Полный текст статьи
Печать

Электронные средства обучения стали данностью системы образования. Можно, видимо, говорить об утверждении своеобразной электронной идеологии в сфере образования хотя, конечно, есть разница в степени и качестве использования этих средств в разных учебных заведениях и регионах страны. И само трудно определимое понятие e-learning можно считать концептом, соединяющим в себе идеологические, технические и учебно-методические составляющие, и даже выражающим новую форму жизни культуры. При этом становится все более очевидно, что вопросы технологии и методики использования таких средств все больше уступают место вопросам их смысловой, психологической, социокультурной нагруженности.

Совершенно особо выглядит вопрос с точки зрения администрирования учебного процесса: «Является ли e-learning по преимуществу средством зарабатывать деньги, или все же действенным инструментом обучения, имеющим серьезные педагогические перспективы»? И административный ответ понятен, а вариант «здоровый и богатый» безусловно хорош, но, как известно, проблематичен.  

С точки зрения сущностных задач педагогической деятельности очевидной, вроде бы, является инструментальная характеристика как главная характеристика … чего? Вопрос не случаен. Ведь развернутое русское название (электронные средства обучения) и свернутое англоязычное (e-learning) существенно отличаются друг от друга. Первое как раз и говорит о методе и инструменте. А второе – о системе, о самой «ткани» образования, о методе, ставшем объемным и субстанциональном.

Поэтому важным оказывается научно-методический аспект проблемы, разговор о котором представляется правильным предварить несколькими хорошо разработанными в философии науки моментами.

- - - -

Набор заданий:
A - Перепишите без изменений строки ниже, начиная со строки, где есть "The width and height of the screenshot is (1568, 680).", и заканчивая строкой с "Action: click(x=28, y=161)" включительно.
B - Напишите продолжение статьи об электронных средствах обучения, начав сразу после её последнего предложения.

Строки для упражнения:
- - - -

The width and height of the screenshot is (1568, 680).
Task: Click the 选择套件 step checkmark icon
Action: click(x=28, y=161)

- - - -

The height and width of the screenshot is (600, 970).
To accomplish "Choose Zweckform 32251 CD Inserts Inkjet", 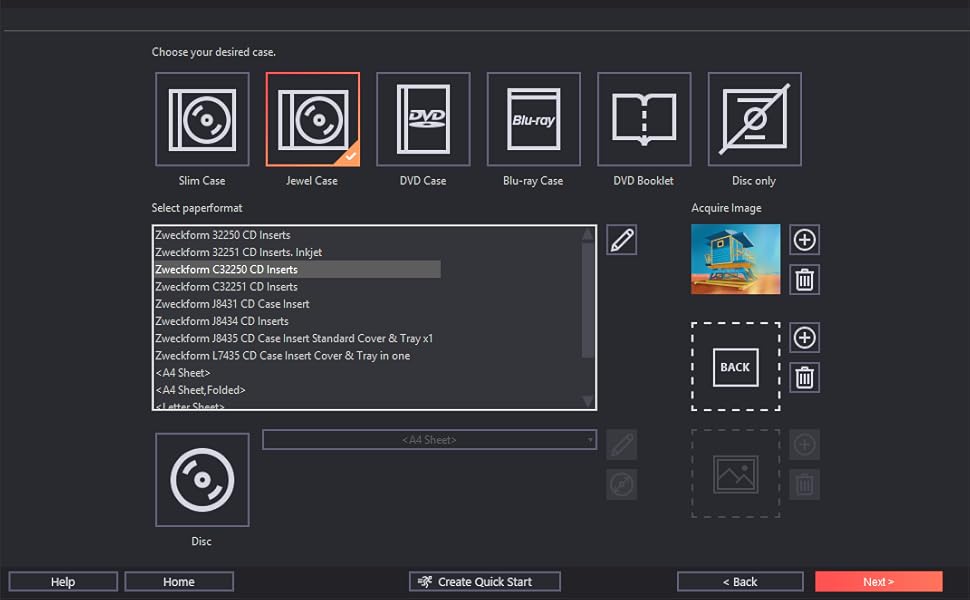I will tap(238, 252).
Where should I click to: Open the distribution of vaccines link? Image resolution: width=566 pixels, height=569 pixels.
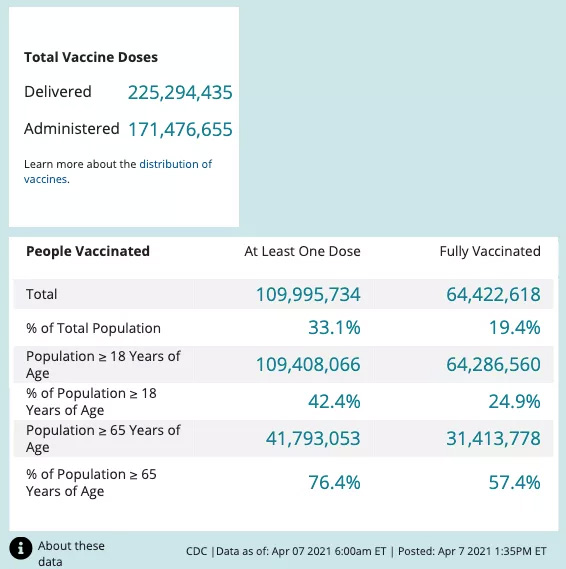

- - - -

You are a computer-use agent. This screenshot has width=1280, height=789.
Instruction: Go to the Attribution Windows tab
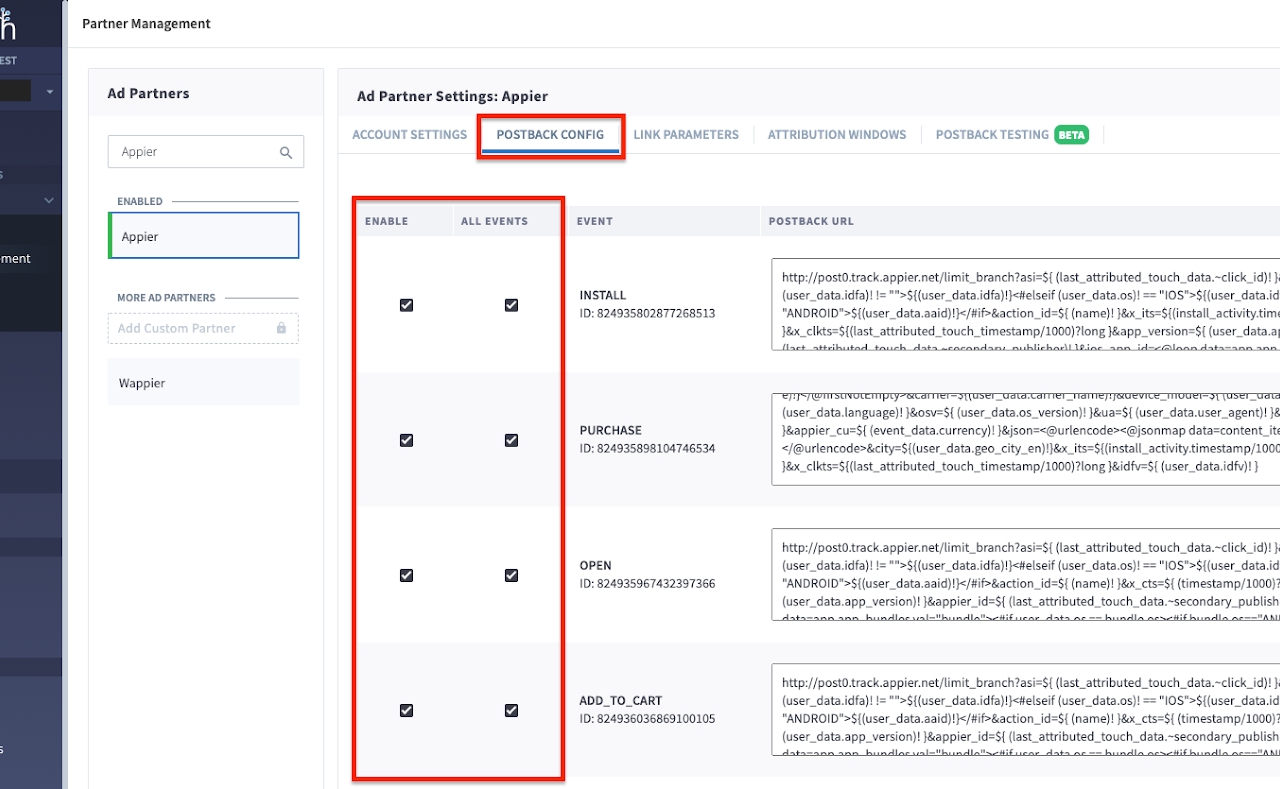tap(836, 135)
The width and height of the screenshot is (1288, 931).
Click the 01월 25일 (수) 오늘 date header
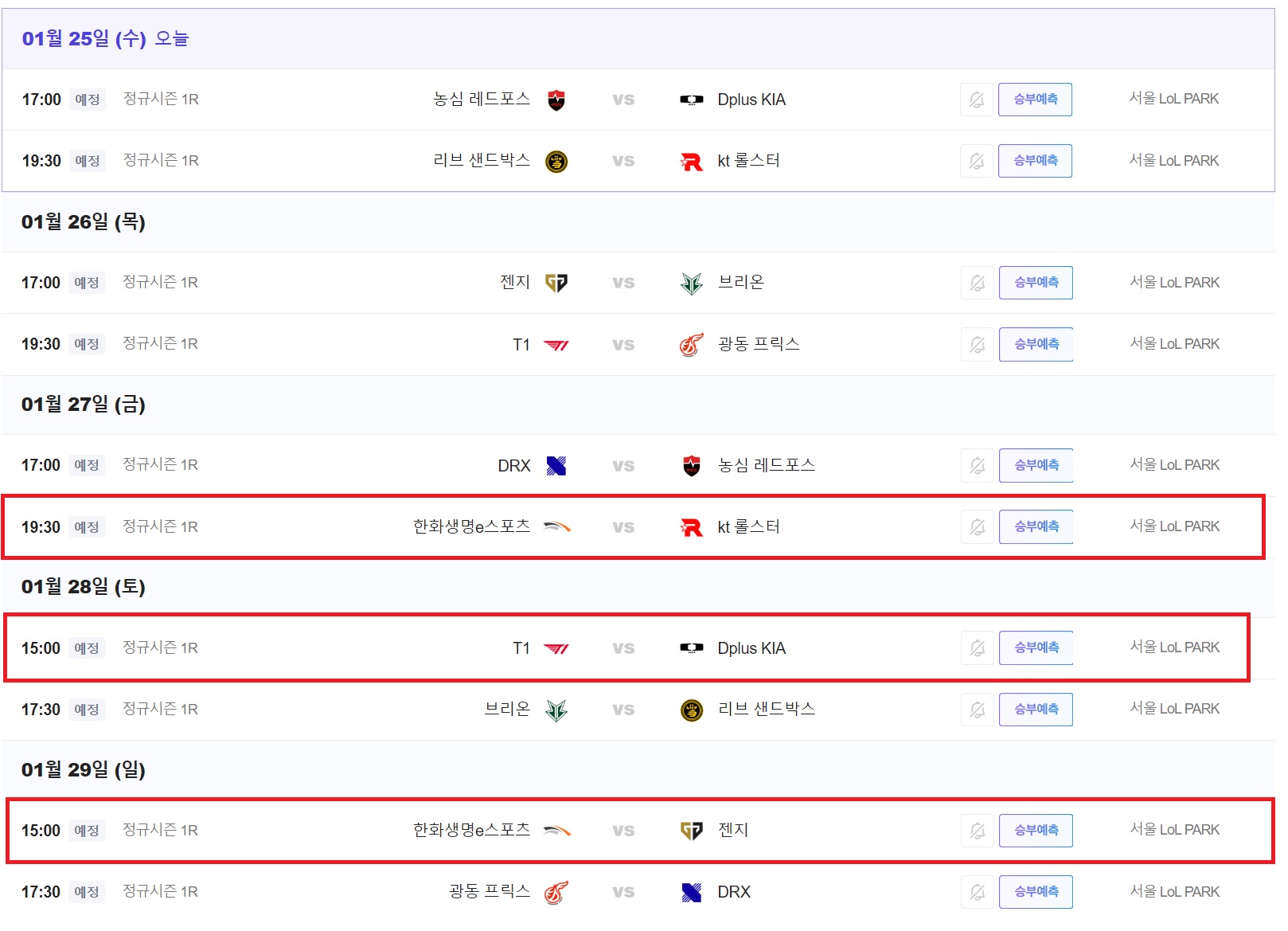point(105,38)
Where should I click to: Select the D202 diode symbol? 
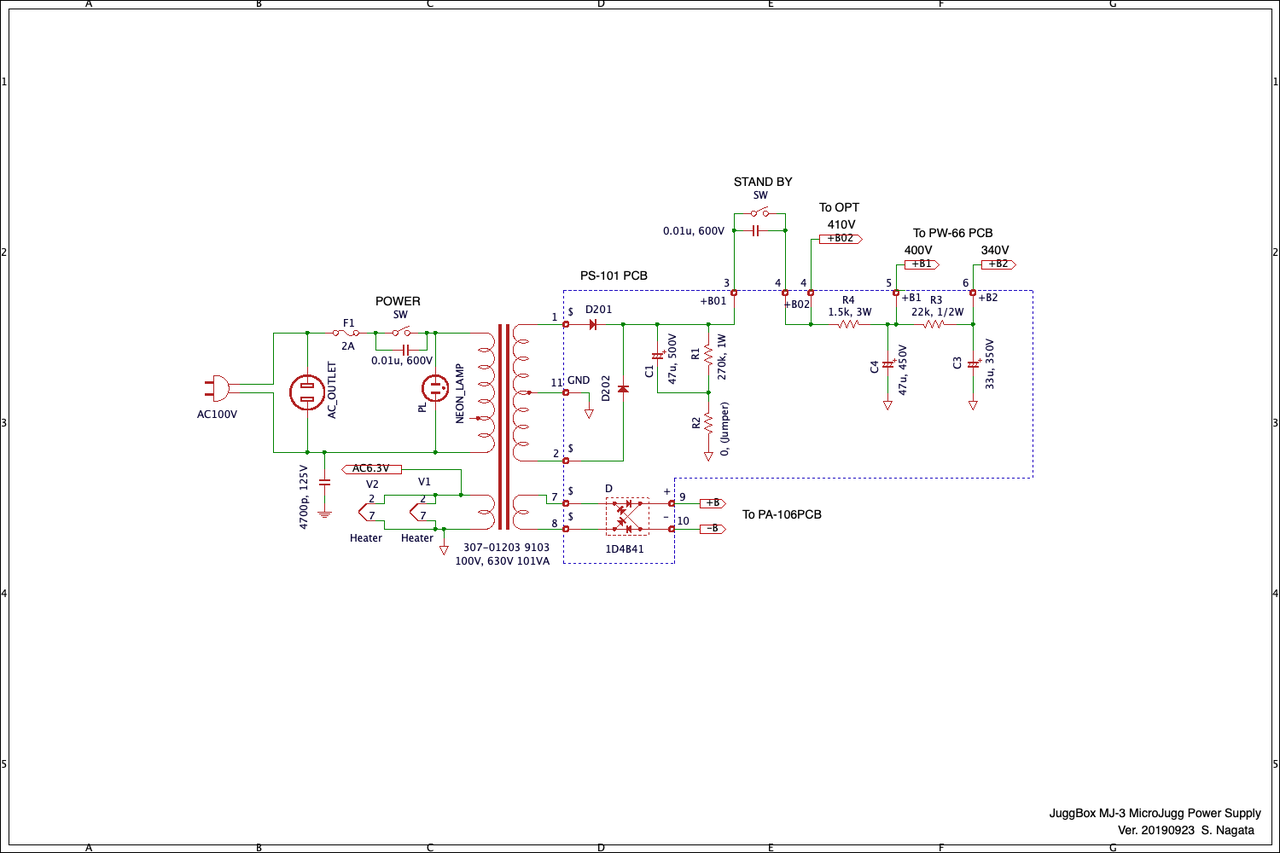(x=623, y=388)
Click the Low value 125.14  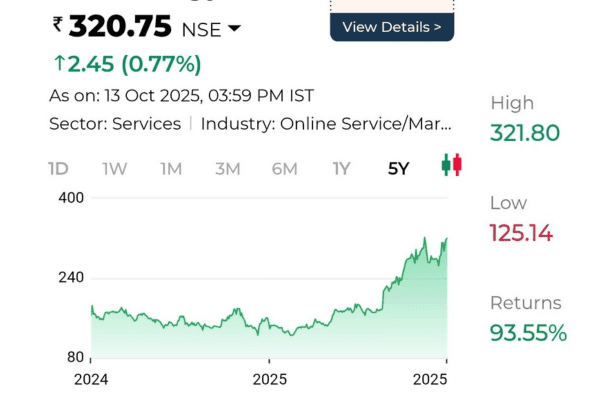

- - - -

Решённые задания:
A -
The width and height of the screenshot is (1568, 680).
Task: Click the 选择套件 step checkmark icon
Action: click(x=28, y=161)

B -
Во-первых, общепризнанно, что всякий метод существует и функционирует: а) в совокупности с другими методами, применяемыми при изучении какой-либо области действительности, а сама система научных методов – исторически меняющийся феномен; б) в тесной связи с теорией, в рамках которой он используется; в)в соотнесении с предметом исследования, его спецификой.

Во-вторых, метод обладает эпистемологическим, эвристическим и экзистенциальным значением. Первым – поскольку метод является способом, формализмом, заданным правилом, системой предписаний для осуществления познания. Вторым – поскольку важнейшей целью применения методов в науке является свершение открытий. Третьим – поскольку не только используется в науке, но и организует практическую жизнь человека, и даже формирует особую форму жизни.

И, в-третьих, понимание метода принципиально меняется в связи с широким распространением программы «дискурсного анализа», разработанной М. Малкеем [1] с опорой на идеи Ю. Хабермаса о дискурсе как виде речевой коммуникации. В этой программе метод в его традиционном понимании уступает место двум противоположным контекстам («репертуарам») науки: официальному (эмпиристскому) и неофициальному (континджентному – условному). Первый представлен формальной научной литературой, исследовательскими публикациями, второй – неформальным общением, свободными интервью, дневниковыми записями и т.п. Конечный методологический принцип, по которому связываются эти два контекста, был обозначен Малкеем и его коллегами как принцип «ИВС» – «истина выявится сама».

Новые методы обучения, связанные с информационными технологиями в полной мере могут быть соотнесены с вышеперечисленными положениями. И в результате такого соотнесения возникает множество вопросов, которые показывают как научно-методический аспект проблемы перерастает в культурно-психологический. Можно сказать, что рассмотрение электронных форм обучения чаще всего обходит стороной момент мотивации (и связанный с ним исходный образовательный и культурный уровень) обучаемого, что делает его абстракцией. И даже в более пластичных и дискуссионных концепциях e-learning обучаемый – абстракция. И вероятнее всего для специальных дисциплин это не составляет особой проблемы. На занятиях же по гуманитарным дисциплинам неприемлемость этого выходит на первый план. А в процессе преподавания аккумуляции гуманитарного знания – философии – это обстоятельство приобретает деструктивный характер.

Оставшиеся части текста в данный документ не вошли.